• [Problem to solve]: Return every line of the records that includes the string "computer".

────

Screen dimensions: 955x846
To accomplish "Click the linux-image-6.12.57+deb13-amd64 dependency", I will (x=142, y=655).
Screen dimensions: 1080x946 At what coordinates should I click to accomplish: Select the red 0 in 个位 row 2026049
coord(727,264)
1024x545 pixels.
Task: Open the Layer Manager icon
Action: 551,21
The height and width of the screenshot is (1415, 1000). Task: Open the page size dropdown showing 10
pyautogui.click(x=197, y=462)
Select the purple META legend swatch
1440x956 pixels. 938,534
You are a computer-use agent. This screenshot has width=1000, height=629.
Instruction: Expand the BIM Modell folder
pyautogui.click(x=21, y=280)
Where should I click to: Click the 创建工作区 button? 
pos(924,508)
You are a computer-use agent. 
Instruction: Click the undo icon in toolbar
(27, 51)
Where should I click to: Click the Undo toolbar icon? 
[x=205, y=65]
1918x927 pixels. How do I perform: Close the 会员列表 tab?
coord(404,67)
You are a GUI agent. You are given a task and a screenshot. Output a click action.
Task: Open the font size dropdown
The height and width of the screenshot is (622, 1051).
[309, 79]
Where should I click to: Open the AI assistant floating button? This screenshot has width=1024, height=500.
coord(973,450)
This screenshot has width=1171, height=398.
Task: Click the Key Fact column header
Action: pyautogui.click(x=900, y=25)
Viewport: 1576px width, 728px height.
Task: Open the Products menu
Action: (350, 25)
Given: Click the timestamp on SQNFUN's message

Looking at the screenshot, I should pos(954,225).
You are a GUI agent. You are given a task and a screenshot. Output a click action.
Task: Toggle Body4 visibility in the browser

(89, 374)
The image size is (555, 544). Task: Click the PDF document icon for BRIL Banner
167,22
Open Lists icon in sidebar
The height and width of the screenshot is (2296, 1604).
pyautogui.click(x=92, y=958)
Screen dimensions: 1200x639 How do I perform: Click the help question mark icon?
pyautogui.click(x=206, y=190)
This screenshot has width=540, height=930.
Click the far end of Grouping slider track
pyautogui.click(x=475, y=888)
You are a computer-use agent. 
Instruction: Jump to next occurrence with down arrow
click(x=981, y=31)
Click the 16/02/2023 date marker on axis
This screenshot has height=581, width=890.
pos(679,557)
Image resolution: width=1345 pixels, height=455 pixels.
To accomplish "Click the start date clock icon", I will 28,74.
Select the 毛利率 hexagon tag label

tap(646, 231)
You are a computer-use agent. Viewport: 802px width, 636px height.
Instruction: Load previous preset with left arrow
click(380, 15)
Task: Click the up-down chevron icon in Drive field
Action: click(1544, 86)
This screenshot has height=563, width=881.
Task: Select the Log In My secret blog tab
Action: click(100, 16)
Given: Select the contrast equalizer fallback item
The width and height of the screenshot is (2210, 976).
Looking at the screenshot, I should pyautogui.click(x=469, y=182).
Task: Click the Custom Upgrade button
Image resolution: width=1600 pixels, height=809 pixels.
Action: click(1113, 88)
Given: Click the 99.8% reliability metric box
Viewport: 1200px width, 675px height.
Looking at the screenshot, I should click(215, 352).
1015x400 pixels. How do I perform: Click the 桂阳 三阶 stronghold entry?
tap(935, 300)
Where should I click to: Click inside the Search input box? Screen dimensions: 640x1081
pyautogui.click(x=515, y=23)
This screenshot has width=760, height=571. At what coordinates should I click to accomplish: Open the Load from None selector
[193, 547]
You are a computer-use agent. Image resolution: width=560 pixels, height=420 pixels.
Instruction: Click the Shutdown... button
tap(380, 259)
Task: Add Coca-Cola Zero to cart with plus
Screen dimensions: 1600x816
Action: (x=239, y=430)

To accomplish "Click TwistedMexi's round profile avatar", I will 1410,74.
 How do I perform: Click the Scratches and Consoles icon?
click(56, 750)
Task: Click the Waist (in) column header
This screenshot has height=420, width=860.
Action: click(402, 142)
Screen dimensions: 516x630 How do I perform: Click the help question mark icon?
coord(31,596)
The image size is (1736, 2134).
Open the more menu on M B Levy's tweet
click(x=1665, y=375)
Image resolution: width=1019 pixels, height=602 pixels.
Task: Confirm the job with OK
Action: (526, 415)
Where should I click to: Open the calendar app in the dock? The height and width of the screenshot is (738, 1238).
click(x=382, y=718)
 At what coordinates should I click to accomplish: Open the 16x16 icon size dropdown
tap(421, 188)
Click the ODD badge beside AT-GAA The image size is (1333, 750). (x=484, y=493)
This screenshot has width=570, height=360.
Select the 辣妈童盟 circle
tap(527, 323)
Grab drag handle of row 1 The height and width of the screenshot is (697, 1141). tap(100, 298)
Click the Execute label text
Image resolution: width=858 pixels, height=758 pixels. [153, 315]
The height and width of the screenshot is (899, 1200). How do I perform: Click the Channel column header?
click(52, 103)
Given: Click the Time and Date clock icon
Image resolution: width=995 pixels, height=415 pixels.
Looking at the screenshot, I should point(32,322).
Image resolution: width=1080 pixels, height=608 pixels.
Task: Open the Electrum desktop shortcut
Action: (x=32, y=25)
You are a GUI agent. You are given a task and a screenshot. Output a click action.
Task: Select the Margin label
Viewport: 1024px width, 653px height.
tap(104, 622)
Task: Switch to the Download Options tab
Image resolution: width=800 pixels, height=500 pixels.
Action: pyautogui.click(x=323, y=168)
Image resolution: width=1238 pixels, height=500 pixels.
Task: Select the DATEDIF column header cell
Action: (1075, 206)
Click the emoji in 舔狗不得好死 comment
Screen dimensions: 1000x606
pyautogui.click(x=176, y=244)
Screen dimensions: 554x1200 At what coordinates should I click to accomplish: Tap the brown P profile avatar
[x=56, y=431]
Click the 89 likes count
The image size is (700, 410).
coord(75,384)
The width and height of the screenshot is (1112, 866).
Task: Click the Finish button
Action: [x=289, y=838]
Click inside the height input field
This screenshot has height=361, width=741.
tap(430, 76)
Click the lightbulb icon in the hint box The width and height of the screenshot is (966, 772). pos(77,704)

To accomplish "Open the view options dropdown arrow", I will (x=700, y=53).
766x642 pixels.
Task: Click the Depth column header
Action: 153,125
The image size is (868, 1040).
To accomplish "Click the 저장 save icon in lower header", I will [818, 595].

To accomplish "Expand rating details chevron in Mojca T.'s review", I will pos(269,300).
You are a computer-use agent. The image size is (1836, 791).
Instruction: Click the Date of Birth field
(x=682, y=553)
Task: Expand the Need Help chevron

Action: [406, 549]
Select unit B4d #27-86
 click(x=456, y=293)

────

• [Result]:
You are a computer-use agent. This screenshot has width=1000, height=629.
You are a computer-use agent. 
You are a computer-use agent. 
You are a computer-use agent. Viewport: 802px width, 636px height.
You are a computer-use agent. Image resolution: width=560 pixels, height=420 pixels.
You are a computer-use agent. The image size is (1836, 791).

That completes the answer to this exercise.